From time to time, one polling company or another asks Americans whether they believe the Great Recession has ended. A substantial portion of them say no, and that opinion is correct. Some respondents even say the United States is in a depression.
A widely covered report from the Federal Reserve Bank of St. Louis’s Center for Household Financial Stability states that:
Average household wealth in real terms, contrary to recent headlines, has not fully recovered; indeed, it is only about halfway back to prerecession levels
And, for some groups, the situation is even worse:
While many Americans lost wealth because of the recession, younger, less-educated and/or African-American and Hispanic families lost the most, in percentage terms.
Some of the results of this analysis should have been expected. Other research has shown that real wages among Americans have fallen over the past decade as income has not kept pace with inflation. However, very few expert opinions have set the problem at a level as worrisome as the conclusion of the Federal Reserve Bank of St. Louis.

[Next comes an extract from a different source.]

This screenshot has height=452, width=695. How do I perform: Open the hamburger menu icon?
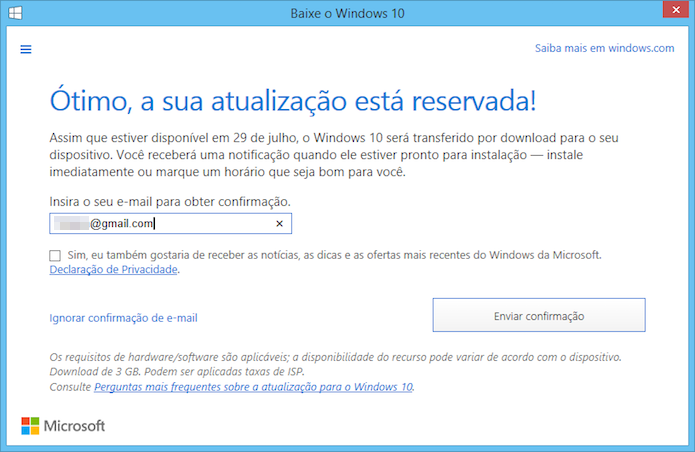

For many Americans, the problem will only get worse because of several factors, which could cause these citizens to suffer financially for several more years, if not longer. Among these, the housing crisis has not ended in many regions. Additionally, companies have adopted a habit of replacing highly paid workers with lower paid ones, as well as part-time ones to whom they do not provide benefits. And GDP expansion has been slowed by federal austerity. That falling tide brings down all ships, which in turn undermines consumer spending — which is often tagged as two-thirds of the national economy. An economy without a recovery is obviously not one that will drive up household income or wealth.
A review of poverty, unemployment and average household income shows that those people worst off often live in geographic areas most badly damaged by the real estate downturn. These include, at least, the inland areas of California, most of Nevada, and Florida and Arizona. Other pockets extend across the south and Rust Belt. If home equity has improved, its is primarily outside these areas. If the presence of underwater mortgages persists, it is likely inside them. The difference between the wealth of people with positive home equity and those with underwater mortgages hardly needs explanation.
One more issue that needs barely any discussion are the troubles of African Americans and Hispanics. Bureau of Labor Statistics data show that while the national unemployment rate is at 7.5%, among Hispanics it is 9.8%. Among African Americans it is 13.2%. The disparity with the national figure shows how far behind these groups are as part of a recovery, and how likely it is that they have a longer way to go as they move back to the employment levels of 2005.
The recession is not nearly over for millions of American, and it will not be from a long time.